Copy the thread from the words "## Paradigmzz (May" through "more than others....", and swap each "crap" for "trouble".

Text ::
.....

This was one of the 4. And yes we will not work for any others. When they change they way they operate their business all other trades are left in the dark. So now we have 3 great contractors we will work with.

I know stuff changes but like I said never anything like this.

We have turned more work away so far this year than most on here will get all season. So yeah we pick and choose.


----------



## Paradigmzz (May 5, 2010)

Wolfgang said:


> Thought in another thread that you had 4 great contractors you worked for and won't work for others because you can pick and choose your jobs?
> 
> Well, crap occurs doesn't it? Obviously to some more than others....




Love it. Wolf I wish we lived closer. Love how you can weave the story throughout all the threads better than most....


----------



## CApainter (Jun 29, 2007)

It's unfortunate when things like this happen. But it doesn't surprise me. Especially, when priorities during construction typically leave the painting portion at the bottom of the list. But in this case, it seems like the GC had neither respect for, or interest in the painting phase of this project. Which makes me wonder what business development in the relationship, prompted a lack in communication between CD and what was recently presented as a great GC to work for?

I don't think adjusting project management responsibilities should have anything to do with scope of work or a contract agreement.


----------



## Epoxy Pro (Oct 7, 2012)

CApainter said:


> It's unfortunate when things like this happen. But it doesn't surprise me. Especially, when priorities during construction typically leave the painting portion at the bottom of the list. But in this case, it seems like the GC had neither respect for, or interest in the painting phase of this project. Which makes me wonder what business development in the relationship, prompted a lack in communication between CD and what was recently presented as a great GC to work for?

.....

Extracted records ::

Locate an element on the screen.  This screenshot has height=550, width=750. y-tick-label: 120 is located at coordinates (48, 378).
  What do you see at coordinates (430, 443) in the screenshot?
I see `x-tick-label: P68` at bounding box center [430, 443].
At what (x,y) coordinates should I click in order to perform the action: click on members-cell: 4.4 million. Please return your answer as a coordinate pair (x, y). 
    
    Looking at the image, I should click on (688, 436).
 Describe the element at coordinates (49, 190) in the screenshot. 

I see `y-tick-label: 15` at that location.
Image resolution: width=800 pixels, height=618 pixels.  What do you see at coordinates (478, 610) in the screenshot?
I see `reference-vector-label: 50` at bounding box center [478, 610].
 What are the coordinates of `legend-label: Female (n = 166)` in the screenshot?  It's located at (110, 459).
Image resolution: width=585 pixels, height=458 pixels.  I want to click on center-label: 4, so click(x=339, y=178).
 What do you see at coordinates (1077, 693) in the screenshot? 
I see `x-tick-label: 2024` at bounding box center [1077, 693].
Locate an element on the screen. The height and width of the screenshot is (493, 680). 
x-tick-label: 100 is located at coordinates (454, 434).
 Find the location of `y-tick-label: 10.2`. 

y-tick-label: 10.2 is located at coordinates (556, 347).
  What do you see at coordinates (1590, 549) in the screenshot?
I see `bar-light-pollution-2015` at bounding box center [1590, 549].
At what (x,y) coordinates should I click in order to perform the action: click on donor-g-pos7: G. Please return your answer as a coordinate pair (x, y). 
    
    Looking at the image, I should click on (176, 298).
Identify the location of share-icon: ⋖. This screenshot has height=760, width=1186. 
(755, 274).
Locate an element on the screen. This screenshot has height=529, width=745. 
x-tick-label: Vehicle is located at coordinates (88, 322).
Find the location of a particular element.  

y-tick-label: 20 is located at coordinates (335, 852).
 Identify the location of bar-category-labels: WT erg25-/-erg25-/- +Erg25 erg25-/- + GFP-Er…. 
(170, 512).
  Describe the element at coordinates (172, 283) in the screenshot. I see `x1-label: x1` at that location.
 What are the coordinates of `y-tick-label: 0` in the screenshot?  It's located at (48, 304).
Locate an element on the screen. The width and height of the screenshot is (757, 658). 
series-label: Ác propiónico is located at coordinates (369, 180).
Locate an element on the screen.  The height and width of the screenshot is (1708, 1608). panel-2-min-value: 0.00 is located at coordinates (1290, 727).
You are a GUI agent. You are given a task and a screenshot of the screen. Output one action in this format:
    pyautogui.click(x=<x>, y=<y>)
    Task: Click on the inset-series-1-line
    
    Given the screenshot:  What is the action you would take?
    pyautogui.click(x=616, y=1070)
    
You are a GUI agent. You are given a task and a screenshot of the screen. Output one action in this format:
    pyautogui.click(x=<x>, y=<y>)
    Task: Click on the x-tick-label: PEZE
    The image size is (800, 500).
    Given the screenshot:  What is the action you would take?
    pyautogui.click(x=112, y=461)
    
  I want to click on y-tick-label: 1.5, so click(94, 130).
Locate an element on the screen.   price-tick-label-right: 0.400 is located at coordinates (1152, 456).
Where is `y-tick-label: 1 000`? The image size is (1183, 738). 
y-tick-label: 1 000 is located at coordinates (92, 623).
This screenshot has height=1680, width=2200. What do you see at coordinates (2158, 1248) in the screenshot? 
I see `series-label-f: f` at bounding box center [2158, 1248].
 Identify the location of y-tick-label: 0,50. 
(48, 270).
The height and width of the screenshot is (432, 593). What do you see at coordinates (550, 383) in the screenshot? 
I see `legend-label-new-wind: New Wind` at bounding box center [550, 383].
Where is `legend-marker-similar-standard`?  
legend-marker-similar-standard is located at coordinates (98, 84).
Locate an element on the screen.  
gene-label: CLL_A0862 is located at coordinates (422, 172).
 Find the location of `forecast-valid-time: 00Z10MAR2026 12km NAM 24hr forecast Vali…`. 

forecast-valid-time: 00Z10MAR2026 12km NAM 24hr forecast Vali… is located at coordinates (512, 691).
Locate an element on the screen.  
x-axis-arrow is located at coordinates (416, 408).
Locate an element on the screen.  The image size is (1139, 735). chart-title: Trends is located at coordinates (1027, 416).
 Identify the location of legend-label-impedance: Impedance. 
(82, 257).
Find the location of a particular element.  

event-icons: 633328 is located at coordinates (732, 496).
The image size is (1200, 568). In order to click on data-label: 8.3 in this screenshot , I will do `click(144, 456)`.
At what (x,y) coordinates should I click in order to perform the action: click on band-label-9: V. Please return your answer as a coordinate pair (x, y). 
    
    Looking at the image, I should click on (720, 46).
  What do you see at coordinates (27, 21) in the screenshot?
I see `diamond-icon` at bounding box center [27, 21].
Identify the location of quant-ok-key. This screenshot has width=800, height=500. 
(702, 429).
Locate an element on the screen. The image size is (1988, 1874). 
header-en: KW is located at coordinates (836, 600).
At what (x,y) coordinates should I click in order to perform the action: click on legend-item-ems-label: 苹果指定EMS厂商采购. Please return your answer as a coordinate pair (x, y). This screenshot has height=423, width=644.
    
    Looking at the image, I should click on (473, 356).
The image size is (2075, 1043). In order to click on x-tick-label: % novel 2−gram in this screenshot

.....

Task output ::
## Paradigmzz (May 5, 2010)

Wolfgang said:


> Thought in another thread that you had 4 great contractors you worked for and won't work for others because you can pick and choose your jobs?
> 
> Well, trouble occurs doesn't it? Obviously to some more than others....